» OBJECTIVE: Copy out, word for word, everything from the line containing "Describe the element at coordinates (1269, 112)" down to the line containing "info is located at coordinates (883, 974).", including both of those lines.

--------------------

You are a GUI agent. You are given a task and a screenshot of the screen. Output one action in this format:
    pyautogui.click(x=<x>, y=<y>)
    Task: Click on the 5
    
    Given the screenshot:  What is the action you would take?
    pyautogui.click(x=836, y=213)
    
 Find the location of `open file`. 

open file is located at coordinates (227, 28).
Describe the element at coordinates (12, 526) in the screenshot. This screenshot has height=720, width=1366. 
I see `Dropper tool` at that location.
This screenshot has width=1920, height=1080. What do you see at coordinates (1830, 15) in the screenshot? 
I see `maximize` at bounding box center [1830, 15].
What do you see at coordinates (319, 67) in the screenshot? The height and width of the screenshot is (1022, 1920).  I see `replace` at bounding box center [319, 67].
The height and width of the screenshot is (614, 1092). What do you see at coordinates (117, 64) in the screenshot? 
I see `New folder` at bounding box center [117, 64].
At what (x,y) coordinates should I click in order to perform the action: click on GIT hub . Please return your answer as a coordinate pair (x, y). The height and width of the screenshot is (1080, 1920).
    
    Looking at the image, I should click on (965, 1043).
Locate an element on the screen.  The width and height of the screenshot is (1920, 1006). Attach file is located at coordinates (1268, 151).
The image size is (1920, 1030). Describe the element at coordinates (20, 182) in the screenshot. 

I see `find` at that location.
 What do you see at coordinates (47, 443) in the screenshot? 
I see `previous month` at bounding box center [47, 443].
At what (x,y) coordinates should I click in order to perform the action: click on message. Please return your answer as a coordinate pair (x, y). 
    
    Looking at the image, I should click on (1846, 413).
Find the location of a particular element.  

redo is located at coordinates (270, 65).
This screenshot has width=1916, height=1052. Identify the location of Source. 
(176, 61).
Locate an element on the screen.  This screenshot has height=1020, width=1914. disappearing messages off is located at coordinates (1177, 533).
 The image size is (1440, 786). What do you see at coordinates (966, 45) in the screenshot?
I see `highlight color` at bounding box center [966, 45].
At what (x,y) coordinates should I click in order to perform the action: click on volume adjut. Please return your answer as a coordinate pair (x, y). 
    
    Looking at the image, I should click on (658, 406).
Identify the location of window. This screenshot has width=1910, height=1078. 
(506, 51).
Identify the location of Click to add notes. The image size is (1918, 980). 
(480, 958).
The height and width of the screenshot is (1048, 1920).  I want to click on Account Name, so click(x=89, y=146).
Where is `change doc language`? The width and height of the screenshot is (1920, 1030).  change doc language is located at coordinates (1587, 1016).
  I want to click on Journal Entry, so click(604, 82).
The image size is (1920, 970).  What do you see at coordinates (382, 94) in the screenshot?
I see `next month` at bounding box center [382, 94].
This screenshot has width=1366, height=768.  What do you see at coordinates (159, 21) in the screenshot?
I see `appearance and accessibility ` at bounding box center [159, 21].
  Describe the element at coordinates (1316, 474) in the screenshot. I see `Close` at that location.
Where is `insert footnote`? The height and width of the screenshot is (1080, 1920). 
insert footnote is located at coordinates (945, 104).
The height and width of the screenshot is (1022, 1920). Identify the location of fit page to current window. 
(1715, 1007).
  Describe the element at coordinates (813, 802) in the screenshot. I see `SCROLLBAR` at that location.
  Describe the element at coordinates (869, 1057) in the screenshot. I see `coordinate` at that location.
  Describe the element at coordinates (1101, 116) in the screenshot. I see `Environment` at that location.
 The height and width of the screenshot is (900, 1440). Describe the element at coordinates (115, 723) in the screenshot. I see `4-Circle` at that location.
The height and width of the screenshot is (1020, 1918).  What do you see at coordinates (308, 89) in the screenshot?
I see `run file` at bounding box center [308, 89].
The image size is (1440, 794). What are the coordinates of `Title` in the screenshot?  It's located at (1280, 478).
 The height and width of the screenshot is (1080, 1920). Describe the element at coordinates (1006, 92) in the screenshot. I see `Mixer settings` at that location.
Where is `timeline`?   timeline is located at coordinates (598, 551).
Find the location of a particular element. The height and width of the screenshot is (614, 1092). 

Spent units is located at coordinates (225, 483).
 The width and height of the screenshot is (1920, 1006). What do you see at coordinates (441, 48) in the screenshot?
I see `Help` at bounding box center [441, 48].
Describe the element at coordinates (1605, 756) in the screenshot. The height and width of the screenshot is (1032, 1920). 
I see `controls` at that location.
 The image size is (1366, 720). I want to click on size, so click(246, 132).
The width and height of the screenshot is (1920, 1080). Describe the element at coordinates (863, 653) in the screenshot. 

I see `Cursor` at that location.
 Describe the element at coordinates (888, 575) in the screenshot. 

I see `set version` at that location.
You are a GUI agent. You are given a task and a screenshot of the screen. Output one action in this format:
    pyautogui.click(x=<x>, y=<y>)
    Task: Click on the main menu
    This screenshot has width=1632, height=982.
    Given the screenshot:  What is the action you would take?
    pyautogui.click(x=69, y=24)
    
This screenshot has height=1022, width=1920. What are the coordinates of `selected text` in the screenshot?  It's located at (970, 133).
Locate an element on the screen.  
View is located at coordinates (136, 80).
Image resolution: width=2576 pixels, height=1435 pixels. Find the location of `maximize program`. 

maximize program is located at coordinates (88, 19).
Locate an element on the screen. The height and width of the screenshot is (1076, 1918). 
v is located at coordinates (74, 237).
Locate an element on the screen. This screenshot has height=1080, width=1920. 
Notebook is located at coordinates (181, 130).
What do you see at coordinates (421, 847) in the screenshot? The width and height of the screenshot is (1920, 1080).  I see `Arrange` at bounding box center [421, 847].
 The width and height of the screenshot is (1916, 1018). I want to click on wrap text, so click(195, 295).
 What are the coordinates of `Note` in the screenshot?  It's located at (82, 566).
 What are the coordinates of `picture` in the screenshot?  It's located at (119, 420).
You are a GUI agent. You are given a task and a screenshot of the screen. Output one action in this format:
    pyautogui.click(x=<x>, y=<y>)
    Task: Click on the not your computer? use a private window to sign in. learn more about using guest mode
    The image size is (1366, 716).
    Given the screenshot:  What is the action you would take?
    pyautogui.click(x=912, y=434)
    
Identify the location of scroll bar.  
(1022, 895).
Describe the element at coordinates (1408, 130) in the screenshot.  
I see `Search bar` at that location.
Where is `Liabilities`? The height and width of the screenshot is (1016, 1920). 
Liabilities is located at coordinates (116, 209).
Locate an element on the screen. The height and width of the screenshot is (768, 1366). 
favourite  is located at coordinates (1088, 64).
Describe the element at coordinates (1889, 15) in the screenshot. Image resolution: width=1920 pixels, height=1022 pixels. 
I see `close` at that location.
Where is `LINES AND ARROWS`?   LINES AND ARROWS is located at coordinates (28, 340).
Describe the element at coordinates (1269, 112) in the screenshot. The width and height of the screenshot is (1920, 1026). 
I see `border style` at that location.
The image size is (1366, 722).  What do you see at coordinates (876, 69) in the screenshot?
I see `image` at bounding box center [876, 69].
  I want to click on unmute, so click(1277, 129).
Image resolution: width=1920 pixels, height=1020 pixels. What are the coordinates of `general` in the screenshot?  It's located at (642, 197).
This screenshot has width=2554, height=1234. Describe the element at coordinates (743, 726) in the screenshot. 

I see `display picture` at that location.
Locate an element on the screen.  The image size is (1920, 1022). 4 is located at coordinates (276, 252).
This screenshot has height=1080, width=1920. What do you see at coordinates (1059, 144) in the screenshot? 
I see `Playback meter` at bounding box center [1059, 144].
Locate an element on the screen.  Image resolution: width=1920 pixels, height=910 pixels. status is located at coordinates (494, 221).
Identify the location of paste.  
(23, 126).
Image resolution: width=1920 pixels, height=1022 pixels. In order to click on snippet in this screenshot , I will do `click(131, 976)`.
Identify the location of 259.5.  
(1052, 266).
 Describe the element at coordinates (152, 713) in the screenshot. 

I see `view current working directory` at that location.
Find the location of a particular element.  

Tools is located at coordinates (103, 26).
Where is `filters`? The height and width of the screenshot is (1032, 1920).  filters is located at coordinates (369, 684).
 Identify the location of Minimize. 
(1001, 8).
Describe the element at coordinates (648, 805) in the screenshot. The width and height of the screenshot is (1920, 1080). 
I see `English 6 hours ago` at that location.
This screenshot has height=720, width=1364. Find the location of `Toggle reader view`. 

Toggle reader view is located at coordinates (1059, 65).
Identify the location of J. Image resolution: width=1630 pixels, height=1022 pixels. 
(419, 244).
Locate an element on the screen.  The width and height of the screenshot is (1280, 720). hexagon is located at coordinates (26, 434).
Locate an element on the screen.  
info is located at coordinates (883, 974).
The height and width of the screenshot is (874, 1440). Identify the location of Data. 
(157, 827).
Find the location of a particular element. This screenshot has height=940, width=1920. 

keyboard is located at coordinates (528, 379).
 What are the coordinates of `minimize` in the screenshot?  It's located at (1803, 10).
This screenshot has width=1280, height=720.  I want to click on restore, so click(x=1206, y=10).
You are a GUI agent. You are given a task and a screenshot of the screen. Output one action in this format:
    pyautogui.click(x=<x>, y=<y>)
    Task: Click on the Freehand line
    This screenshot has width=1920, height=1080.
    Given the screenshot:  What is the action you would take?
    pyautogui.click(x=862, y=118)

--------------------

» ANSWER BELOW:
Describe the element at coordinates (1269, 112) in the screenshot. The width and height of the screenshot is (1920, 1026). 
I see `border style` at that location.
The image size is (1366, 722).  What do you see at coordinates (876, 69) in the screenshot?
I see `image` at bounding box center [876, 69].
  I want to click on unmute, so click(1277, 129).
Image resolution: width=1920 pixels, height=1020 pixels. What are the coordinates of `general` in the screenshot?  It's located at (642, 197).
This screenshot has width=2554, height=1234. Describe the element at coordinates (743, 726) in the screenshot. 

I see `display picture` at that location.
Locate an element on the screen.  The image size is (1920, 1022). 4 is located at coordinates (276, 252).
This screenshot has height=1080, width=1920. What do you see at coordinates (1059, 144) in the screenshot? 
I see `Playback meter` at bounding box center [1059, 144].
Locate an element on the screen.  Image resolution: width=1920 pixels, height=910 pixels. status is located at coordinates (494, 221).
Identify the location of paste.  
(23, 126).
Image resolution: width=1920 pixels, height=1022 pixels. In order to click on snippet in this screenshot , I will do `click(131, 976)`.
Identify the location of 259.5.  
(1052, 266).
 Describe the element at coordinates (152, 713) in the screenshot. 

I see `view current working directory` at that location.
Find the location of a particular element.  

Tools is located at coordinates (103, 26).
Where is `filters`? The height and width of the screenshot is (1032, 1920).  filters is located at coordinates (369, 684).
 Identify the location of Minimize. 
(1001, 8).
Describe the element at coordinates (648, 805) in the screenshot. The width and height of the screenshot is (1920, 1080). 
I see `English 6 hours ago` at that location.
This screenshot has height=720, width=1364. Find the location of `Toggle reader view`. 

Toggle reader view is located at coordinates (1059, 65).
Identify the location of J. Image resolution: width=1630 pixels, height=1022 pixels. 
(419, 244).
Locate an element on the screen.  The width and height of the screenshot is (1280, 720). hexagon is located at coordinates (26, 434).
Locate an element on the screen.  
info is located at coordinates (883, 974).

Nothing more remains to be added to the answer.